December 13, 2023 @ 17:00 - 17:30 CET

A.V. Shumilin,1 D.S. Smirnov2

1Jozef Stefan Institut, Jamove cesta 39, SI-1000 Ljubljana, Slovenia

2Ioffe Institute, Politekhnicheskaya 26, St Petersburg 194021, Russia

Many modern devices are based on the operations with spins. They require the preparation of the initial state: with spin polarization or at least with spin correlations. There is a limited number of conventional methods to achieve this: application of ferromagnetic materials, current to spin conversion due to spin-orbit interaction and static polarization in high magnetic fields. We show the existence of another way to achieve spin polarization in non-magnetic solid-state devices. It requires small magnetic fields, hyperfine interaction between electron and nuclear spins and small exchange interaction between electron spins. All the interaction energies are considered small compared to temperature, but the mechanism requires non-equilibrium conditions.
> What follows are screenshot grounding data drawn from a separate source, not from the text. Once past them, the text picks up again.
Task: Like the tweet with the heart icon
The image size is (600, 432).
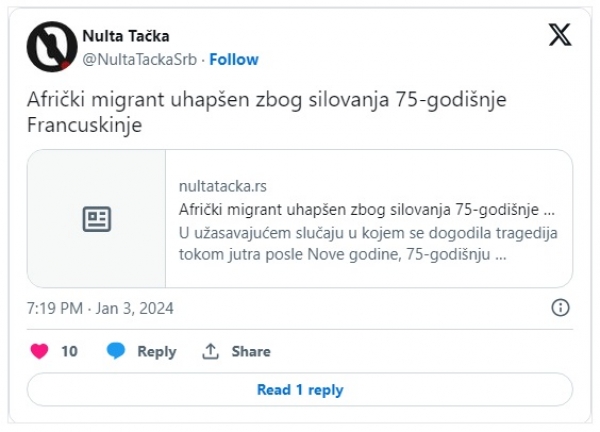Action: pos(39,351)
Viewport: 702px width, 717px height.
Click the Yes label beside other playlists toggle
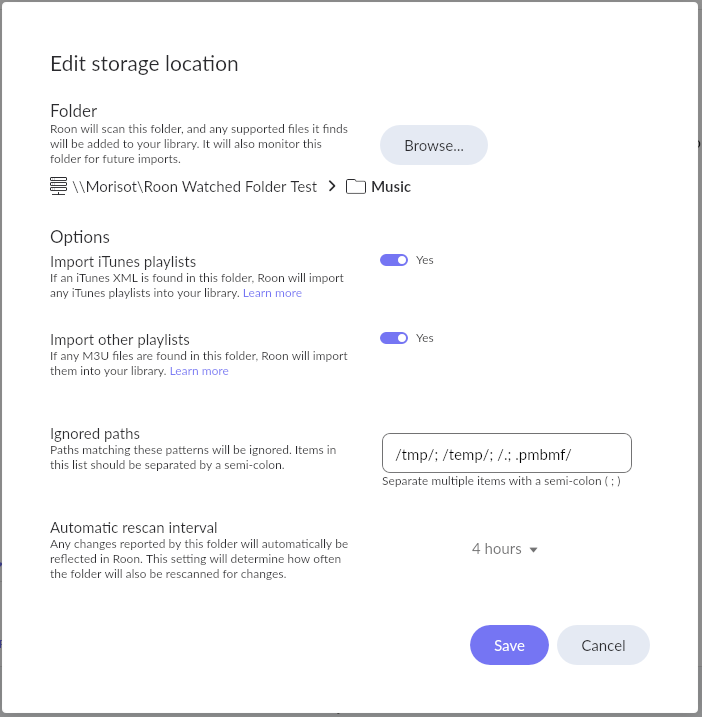click(x=424, y=338)
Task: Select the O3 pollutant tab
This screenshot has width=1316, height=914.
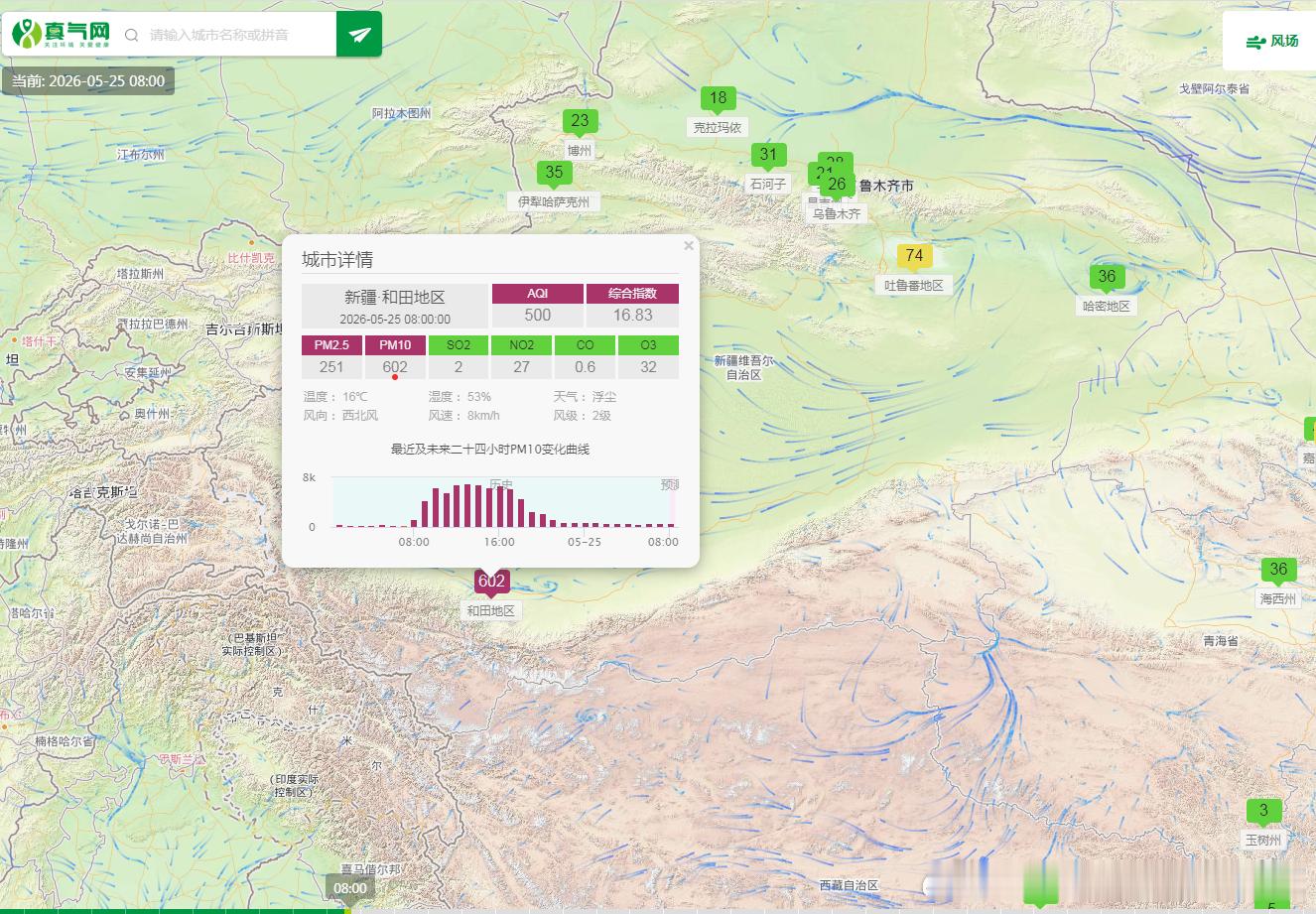Action: tap(648, 345)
Fig. 1. The dependence of circular polarization of luminescense in (In,Al)As/AlAs quantum dots as function of the delay after initial unpolarized excitation pulse.

Fig. 1. The dependence of circular polarization of luminescense in (In,Al)As/AlAs quantum dots as function of the delay after initial unpolarized excitation pulse.

The physics of dynamic spin polarization involves the interplay of non-equilibrium spin phenomena and effect of the magnetic field on spin relaxation provided by hyperfine interaction of electron and nuclear spin. Such interplay occurs in many organic semiconductors and leads to quite strong room temperature “organic” magnetoresistance related to the correlated spin state [1].

The spin polarization appears due to the interplay of “organic magnetoresistance” physics with weak exchange interaction of electron and holes localized at different molecules [2]. Very similar phenomena exist also in quantum dots where it manifests itself as strong circular polarization of luminescence observable in 10mT magnetic fields at temperatures below 10K [3,4]. The circular polarization has a very complex non-monotonous dependence on the time delay after the initial excitation (Fig. 1) and on the applied magnetic field.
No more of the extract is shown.